■ BRIEF ■
Exactly what is written in the records below should be returned, minus the images.

■ RECORDS TO PROCESS ■
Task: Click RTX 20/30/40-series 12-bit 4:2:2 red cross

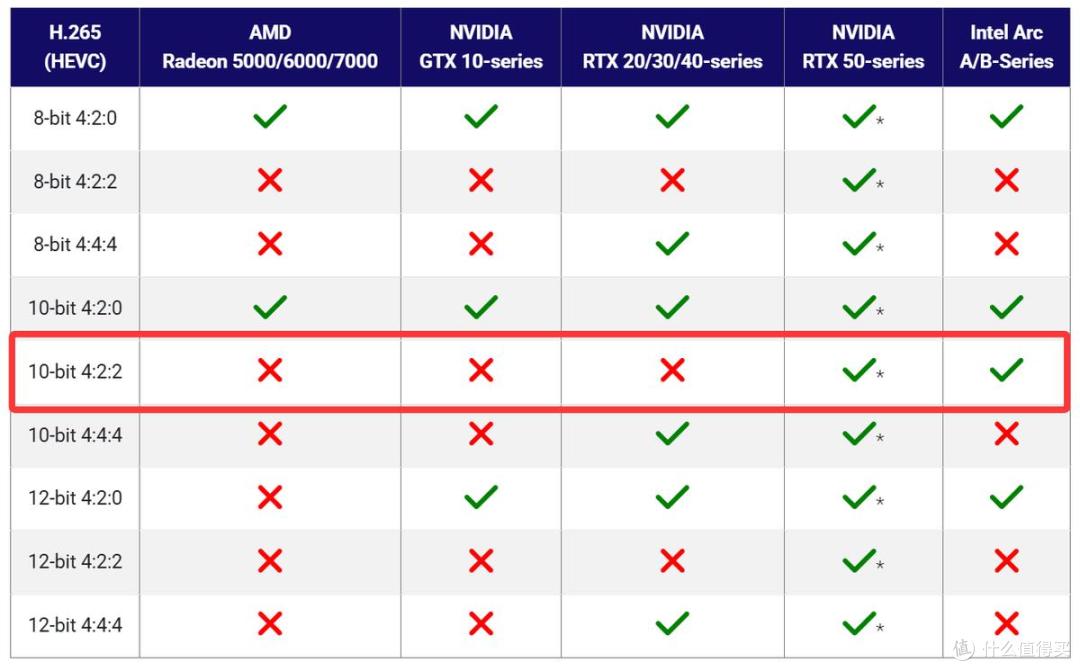Action: (x=672, y=560)
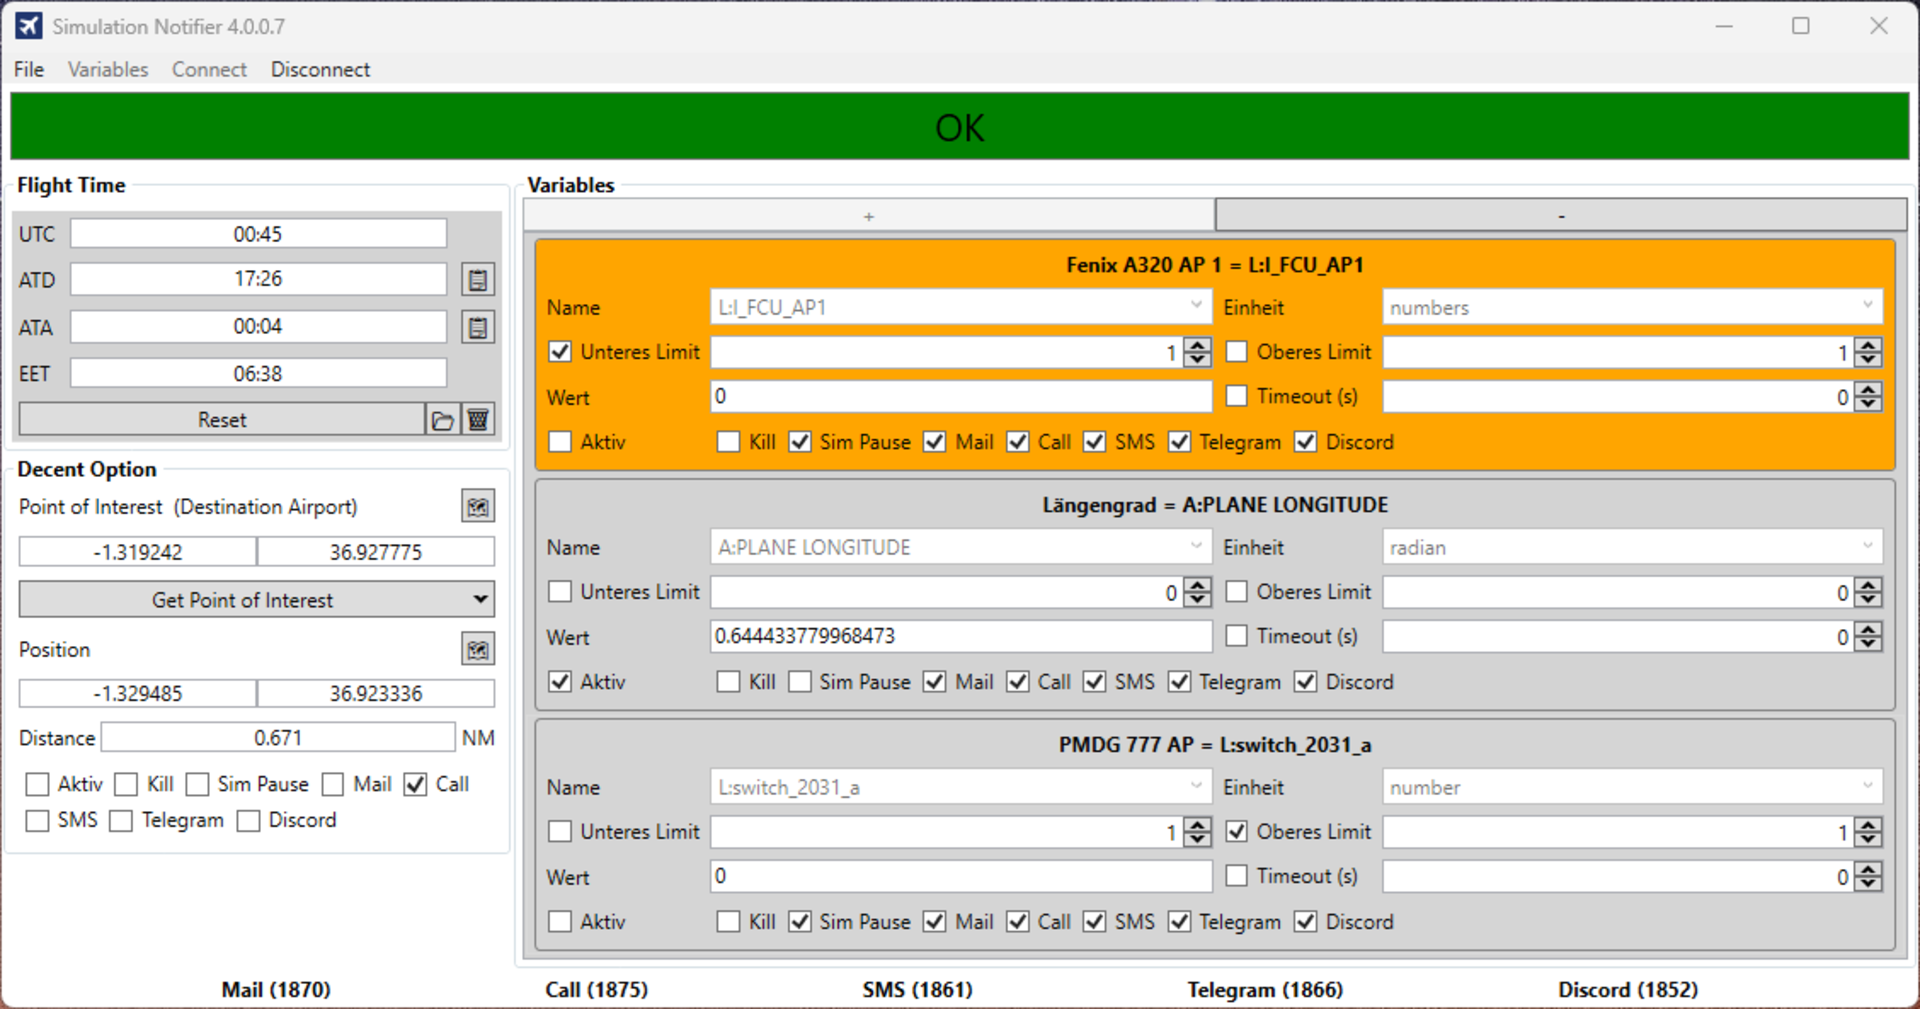Toggle Call checkbox under Decent Option
The image size is (1920, 1009).
point(416,785)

■ ANSWER SECTION ■
Task: Click RTX 20/30/40-series 12-bit 4:2:2 red cross

Action: (x=672, y=560)
Toggle Call checkbox under Decent Option
The image size is (1920, 1009).
point(416,785)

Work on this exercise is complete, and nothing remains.